こどもたちが集うプログラミングコミュニティ【後編】

「CoderDojo Kashiwa」の様子

「本とレゴとコンピュータ」の幼少期

上松:今、色々なところでプログラミング教育を実践され脚光を浴びている宮島さんですが、どんな幼少期を過ごされたかを聞かせていただけますか。ICTの話とは関係なく、教育学者として気になっているところです。
宮島:幼稚園の頃から、アドラー心理学をベースにしたカリキュラムでレゴブロックを教えてもらえるスクールに月に2回~4回ほど、中3まで通っていました。柏から新浦安まで片道50分くらい。10年以上ですね。これが原体験です。
上松:それはご両親も大変でしたね。何か教育方針などはありましたか?
宮島:教育方針というか、実際、家には「本とレゴとコンピュータ」しかなかったんです。家庭用ゲーム機とかマンガはほとんど無かったですしテレビも観ませんでした。
上松:「家庭用ゲーム機とマンガとテレビ」って欠かせないくらいですよね。本はコンピュータ関連の本ですか?

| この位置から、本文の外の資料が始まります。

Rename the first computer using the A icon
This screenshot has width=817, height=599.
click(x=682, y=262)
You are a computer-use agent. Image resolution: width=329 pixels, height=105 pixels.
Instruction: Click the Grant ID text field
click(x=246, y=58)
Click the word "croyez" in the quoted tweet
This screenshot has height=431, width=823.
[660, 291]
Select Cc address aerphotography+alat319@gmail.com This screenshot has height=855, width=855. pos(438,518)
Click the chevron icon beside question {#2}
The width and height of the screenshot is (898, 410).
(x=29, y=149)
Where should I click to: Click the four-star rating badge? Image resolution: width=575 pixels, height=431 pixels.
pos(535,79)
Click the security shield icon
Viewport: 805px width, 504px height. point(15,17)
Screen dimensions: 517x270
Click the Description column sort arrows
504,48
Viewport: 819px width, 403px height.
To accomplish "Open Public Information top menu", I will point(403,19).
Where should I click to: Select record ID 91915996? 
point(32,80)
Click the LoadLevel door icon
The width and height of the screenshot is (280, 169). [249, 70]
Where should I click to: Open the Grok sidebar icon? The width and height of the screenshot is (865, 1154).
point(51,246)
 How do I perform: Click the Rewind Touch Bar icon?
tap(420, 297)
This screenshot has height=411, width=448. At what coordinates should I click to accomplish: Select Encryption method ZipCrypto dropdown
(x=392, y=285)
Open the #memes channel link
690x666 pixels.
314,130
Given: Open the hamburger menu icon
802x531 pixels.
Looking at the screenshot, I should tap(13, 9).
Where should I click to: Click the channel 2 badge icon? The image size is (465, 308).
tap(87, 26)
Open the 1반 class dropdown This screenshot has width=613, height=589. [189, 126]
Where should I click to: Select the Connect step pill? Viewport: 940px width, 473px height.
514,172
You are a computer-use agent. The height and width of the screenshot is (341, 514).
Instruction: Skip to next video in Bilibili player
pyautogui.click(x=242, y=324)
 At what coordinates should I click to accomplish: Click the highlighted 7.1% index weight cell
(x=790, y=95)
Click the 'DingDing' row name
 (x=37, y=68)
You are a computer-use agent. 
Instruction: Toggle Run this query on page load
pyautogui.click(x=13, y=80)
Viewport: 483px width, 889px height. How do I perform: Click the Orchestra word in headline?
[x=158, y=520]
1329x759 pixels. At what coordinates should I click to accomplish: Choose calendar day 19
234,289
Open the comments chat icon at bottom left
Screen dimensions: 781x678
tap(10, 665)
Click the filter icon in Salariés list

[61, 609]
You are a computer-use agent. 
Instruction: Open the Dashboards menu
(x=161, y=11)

宮島:いえ、それこそ小さい頃なので絵本とかもありましたし、子どもの読む小説とかもありましたし、とにかく本は家に大量にありました。
上松:私も本をとにかく読めと言われて、読書量はすごかったです。高校3年生までは本は好きなだけ買うことができました。当時「つけ」ということができたので、父の名前を本屋さんでいえば買うことができました。小学生の時は自分の部屋にある本に、日本十進分類法に基づいて自分で小さな紙に番号をつけて、本の背表紙の下にセロテープを貼って順番に並べていました。インターネットはなかったし、昔はテレビのチャンネル権が親にあってあまり見せてもらえなかったのと、一人っ子だったので本を読むしかなかったんです。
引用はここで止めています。